"The outcome of these policies is clear — people will get sick."
In a July 21 press conference, the province's public health director, Luc Boileau, laid out the latest advice for mitigating the spread of COVID-19 in Quebec. These things are not what one might call riveting, so we can't blame you for skipping out. If you weren't in attendance, here are the opinions of several experts and the main takeaways.
First, Boileau made clear that, for the time being, he prefers to encourage what he called "basic precautionary measures" – including hand-washing, social distancing, and mask-wearing – rather than make them once again mandatory.
He especially called on those considered vulnerable to protect themselves by masking but stressed that these measures will remain a personal choice.

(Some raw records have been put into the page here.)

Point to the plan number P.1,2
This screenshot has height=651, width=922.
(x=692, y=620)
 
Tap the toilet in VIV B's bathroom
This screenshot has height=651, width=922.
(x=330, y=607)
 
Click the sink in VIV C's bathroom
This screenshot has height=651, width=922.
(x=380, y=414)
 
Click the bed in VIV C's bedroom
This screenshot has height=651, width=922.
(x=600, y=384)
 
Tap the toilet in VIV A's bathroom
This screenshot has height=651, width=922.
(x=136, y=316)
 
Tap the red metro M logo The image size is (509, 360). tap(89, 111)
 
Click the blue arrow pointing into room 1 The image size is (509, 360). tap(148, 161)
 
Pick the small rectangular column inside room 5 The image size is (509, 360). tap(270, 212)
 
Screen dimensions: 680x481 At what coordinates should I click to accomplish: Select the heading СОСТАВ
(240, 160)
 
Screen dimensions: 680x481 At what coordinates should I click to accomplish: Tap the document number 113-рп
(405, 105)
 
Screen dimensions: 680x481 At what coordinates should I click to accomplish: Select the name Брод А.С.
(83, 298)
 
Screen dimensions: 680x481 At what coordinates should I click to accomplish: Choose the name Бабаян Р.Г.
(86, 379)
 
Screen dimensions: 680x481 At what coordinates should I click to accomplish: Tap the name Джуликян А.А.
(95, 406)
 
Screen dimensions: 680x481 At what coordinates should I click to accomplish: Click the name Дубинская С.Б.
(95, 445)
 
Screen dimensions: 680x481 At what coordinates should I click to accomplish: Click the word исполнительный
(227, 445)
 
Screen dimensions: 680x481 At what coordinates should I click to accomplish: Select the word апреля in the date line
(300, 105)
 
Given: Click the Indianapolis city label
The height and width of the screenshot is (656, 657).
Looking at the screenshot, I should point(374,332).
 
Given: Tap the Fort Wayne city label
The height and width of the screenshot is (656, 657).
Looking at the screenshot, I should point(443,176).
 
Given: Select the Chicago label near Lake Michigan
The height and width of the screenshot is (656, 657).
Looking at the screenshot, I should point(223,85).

"Saying that it is a personal decision and responsibility to wear a mask and protect others is beyond ridiculous," said Dr. Mark Goldberg, a professor in the department of medicine at McGill University and an environmental epidemiologist, in an email to MTL Blog.
"People do not like masks and will not wear them unless it is mandated," he explained. "We force people to wear seatbelts because we know that this will save lives. We know that masks, especially good ones like N95s, protect people."
"At this point, it should be strongly recommended to wear a mask in public transportation AND during every gathering of a lot of people (regardless if it is a festival, a wedding, a political event, a scientific conference, a religious gathering...)," Dr. Anne Gatignol, a professor of microbiology and immunology at McGill University, told MTL Blog.
Goldberg was unsatisfied with Boileau's only gentle encouragement of mask-wearing among vulnerable people. He called the current strategy "essentially criminal in that the outcome of these policies is clear — people will get sick."
At the press conference, Boileau tried to draw a distinction between the current wave of infections and those of years past. "It's important at this point to remember that this illness is less virulent, it leads to fewer deaths. We have had more deaths because we've had many more people who have caught COVID," he asserted (emphasis his), calling the challenges posed by Omicron and its variants a "new world."
Despite the increase in cases, Boileau cited INESS projections which appear to indicate an approaching plateau in Quebec’s hospitalization numbers. "That's not to say [hospitalizations] are going down," he clarified. "They're still high, but they’re not going up again."
"Anyone with any basic understanding of infectious diseases and public health should be alarmed by the increasing trend in hospitalizations," Goldberg countered.